• EXCERPTED RECORDS:
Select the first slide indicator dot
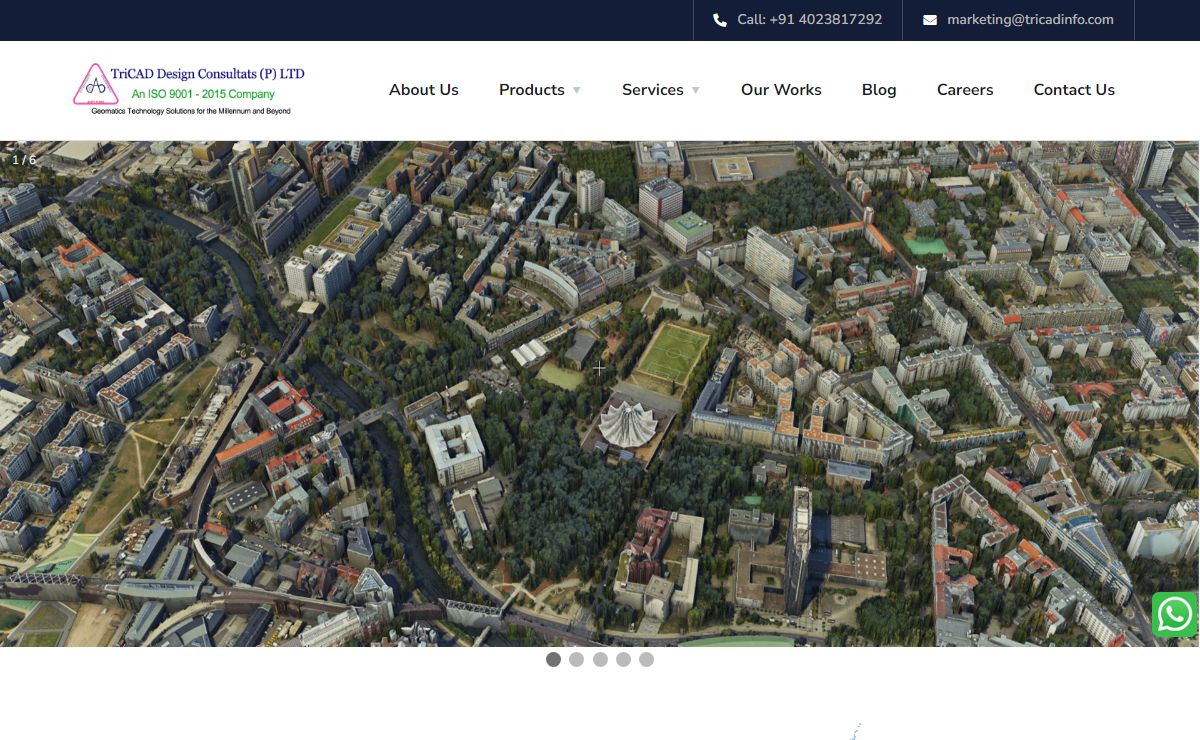This screenshot has height=740, width=1200. [x=553, y=659]
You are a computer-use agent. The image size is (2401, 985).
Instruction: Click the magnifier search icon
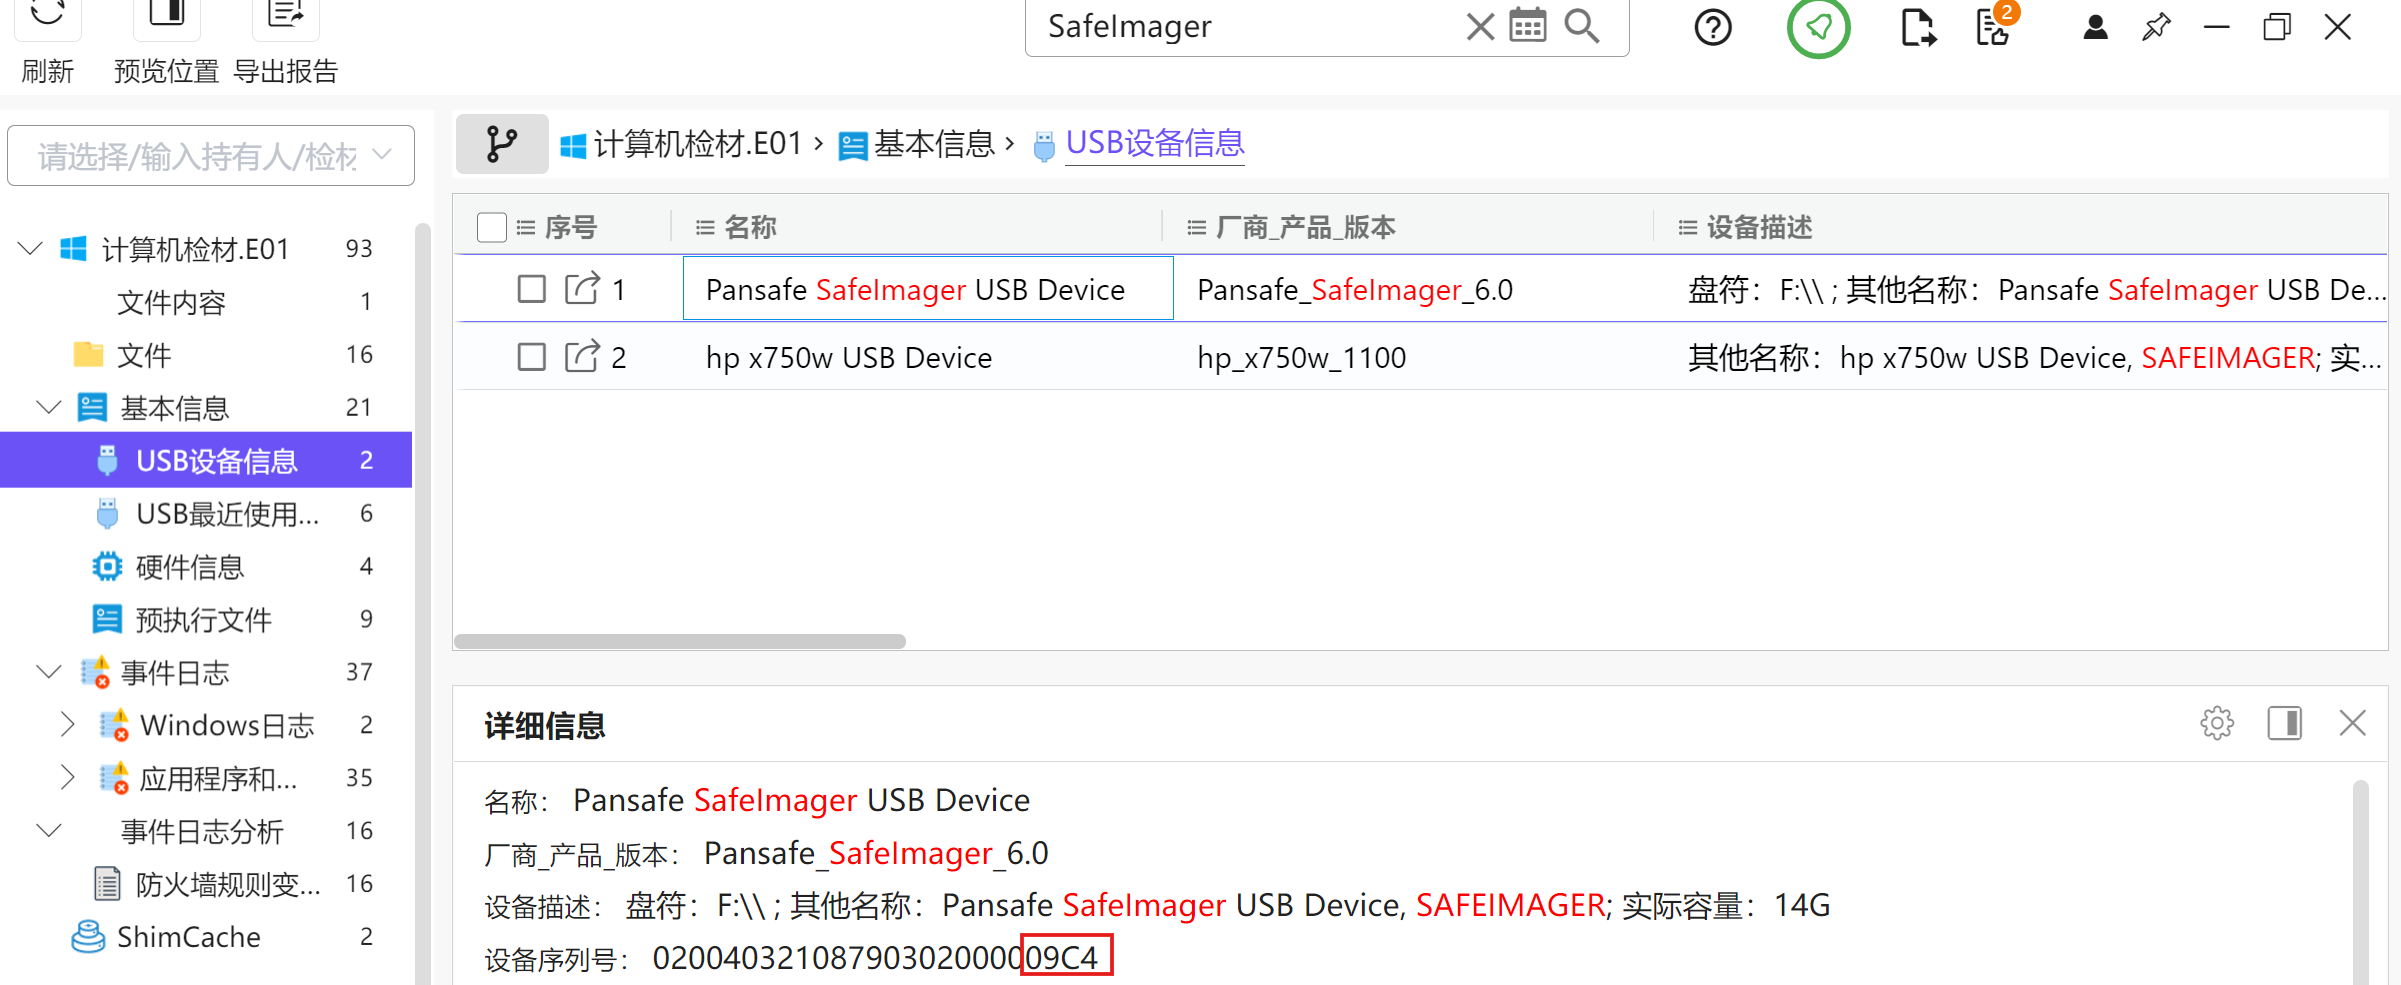(1581, 26)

• TASK TO COMPLETE:
Each entry must be reproduced word for word, and any image among them left out.

• RESULT:
Select the first slide indicator dot
This screenshot has height=740, width=1200. [x=553, y=659]
You are a computer-use agent. The image size is (2401, 985).
Instruction: Click the magnifier search icon
(1581, 26)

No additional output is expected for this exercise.